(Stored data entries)
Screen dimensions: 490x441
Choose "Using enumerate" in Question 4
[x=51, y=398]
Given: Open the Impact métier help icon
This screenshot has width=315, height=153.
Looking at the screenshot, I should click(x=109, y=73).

- [Work instructions]:
Transcribe the records above exactly, keeping every line.

- [Answer]:
Screen dimensions: 490x441
Choose "Using enumerate" in Question 4
[x=51, y=398]
Given: Open the Impact métier help icon
This screenshot has width=315, height=153.
Looking at the screenshot, I should click(x=109, y=73).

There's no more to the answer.